Leave out the pictures, then return the records word for word.

[RECORDS PROVIDED]

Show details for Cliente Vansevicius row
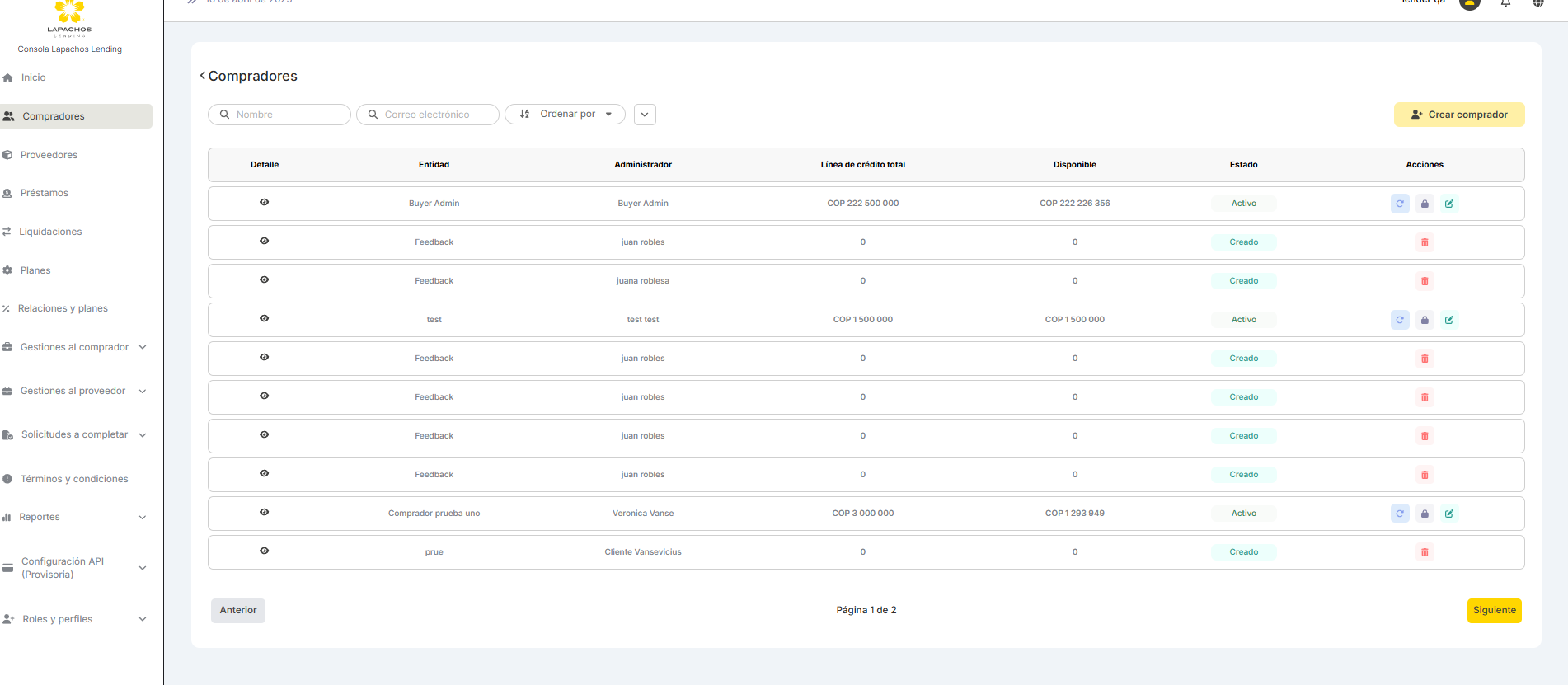 tap(264, 551)
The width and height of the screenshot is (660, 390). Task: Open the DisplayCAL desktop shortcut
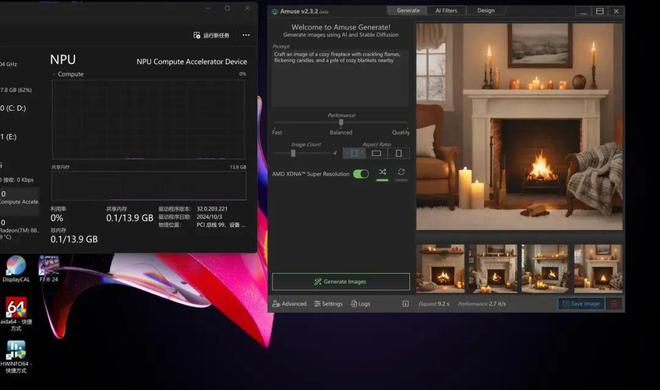click(x=16, y=269)
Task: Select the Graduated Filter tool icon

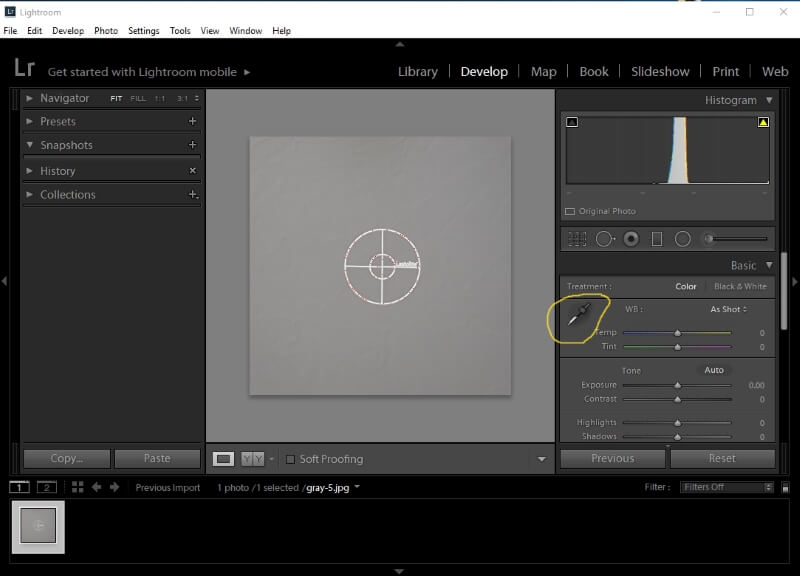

[/RECORDS PROVIDED]

### SOLUTION TO THE EXERCISE
Show details for Cliente Vansevicius row
 tap(264, 551)
The width and height of the screenshot is (660, 390). Task: Open the DisplayCAL desktop shortcut
click(x=16, y=269)
Task: Select the Graduated Filter tool icon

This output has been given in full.